18. The system of claim 17, wherein the combustible fluid mixture
is an oxygen mixture.
Description
BACKGROUND
The present invention relates generally to methods and systems for
inducing fractures in a subterranean formation and more
particularly to methods and systems that utilize explosive and
cryogenic means to establish fluid communication to areas away from
the well bore walls.
Oil and gas wells often produce hydrocarbons from subterranean
formations. Occasionally, it is desired to add additional fractures
to an already-fractured subterranean formation. For example,
additional fracturing may be desired for a previously producing
well that has been damaged due to factors such as fine migration.
Although the existing fracture may still exist, it is no longer
effective, or is less effective. In such a situation, stress caused
by the first fracture continues to exist, but it would not
significantly contribute to production. In another example,
multiple fractures may be desired to increase reservoir production.
This scenario may be also used to improve sweep efficiency for
enhanced recovery wells such as water flooding steam injection,
etc. In yet another example, additional fractures may be created to
inject with drill cuttings.
Conventional methods for initiating additional fractures typically
induce the additional fractures with near-identical angular
orientation to previous fractures. While such methods increase the
number of locations for drainage into the well bore, they may not
introduce new directions for hydrocarbons to flow into the well
bore. Such conventional methods are generally used for placing
additional fractures at the approximate same location after a very
long production of the fracture or used for placing additional
fractures in the well at that same time frame but far away from the
location of the previous fracture (such as in a different zone in
the well). Conventional methods may also not account for or, even
more so, utilize stress alterations around existing fractures when
inducing new fractures. Moreover, placing additional fractures that
are located at the same location as the first will simply reopen
the first fracture. Hence, conventional methods are usually
applicable for refracturing after a long term well production
(after it is depleted) or for fracturing in a completely different
zone.
An improved method and system for inducing a first fracture having
a first orientation and a second fracture having a second
orientation is disclosed in U.S. application Ser. No. 11/545,749
("'749 application") which is incorporated herein by reference in
its entirety. In accordance with the invention disclosed in the
'749 application, Pin-Point stimulation technologies such as
hydrajetting operations are used to establish the first fracture,
and after a short time delay, the Pin Point stimulation technology
is used to establish fluid communication to areas which have been
modified by a first fracture. Specifically, a first fracture is
used to modify the local stresses to allow the subsequent second
fracture in a direction different from the first fracture. In this
manner, the second fracture will reach more productive regions in
the formation. The Pin-Point stimulation technology was
particularly selected because, as the first fracture starts to
close, the stresses near the well bore quickly return to their
original condition. This is caused by the fact that the fracture
mouth is "dangling" or unsupported; thus stresses normalize
quickly. Mere pressurization of the well bore such as by using
conventional methods would just re-open this first fracture. Using
the Pin-Point stimulation technology, a pressure point is created
away from the well bore by reperforating using Bernoulli
pressurization, thus reaching locations with modified stresses and
hence capable of initiating the second fracture into a completely
different direction.
One suitable hydrajetting method, introduced by Halliburton Energy
Services, Inc., is known as the SURGIFRAC and is described in U.S.

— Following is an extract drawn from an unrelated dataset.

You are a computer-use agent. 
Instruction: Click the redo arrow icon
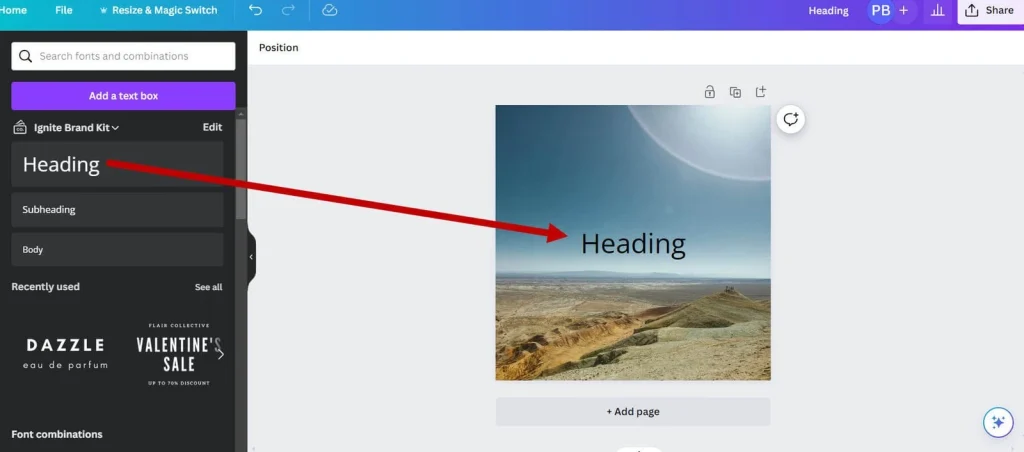tap(288, 10)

Pat. No. 5,765,642. The SURGIFRAC process may be particularly well
suited for use along highly deviated portions of a well bore, where
casing the well bore may be difficult and/or expensive. The
SURGIFRAC hydrajetting technique makes possible the generation of
one or more independent, single plane hydraulic fractures.
Furthermore, even when highly deviated or horizontal wells are
cased, hydrajetting the perforations and fractures in such wells
generally results in a more effective fracturing method than using
traditional perforation and fracturing techniques.
Another suitable hydrajetting method, introduced by Halliburton
Energy Services, Inc., is known as the COBRAMAX-H and is described
in U.S. Pat. No. 7,225,869. The COBRAMAX-H process may be
particularly well suited for use along highly deviated portions of
a well bore. The COBRAMAX-H technique makes possible the generation
of one or more independent hydraulic fractures without the
necessity of zone isolation, can be used to perforate and fracture
in a single down hole trip, and may eliminate the need to set
mechanical plugs through the use of a proppant slug.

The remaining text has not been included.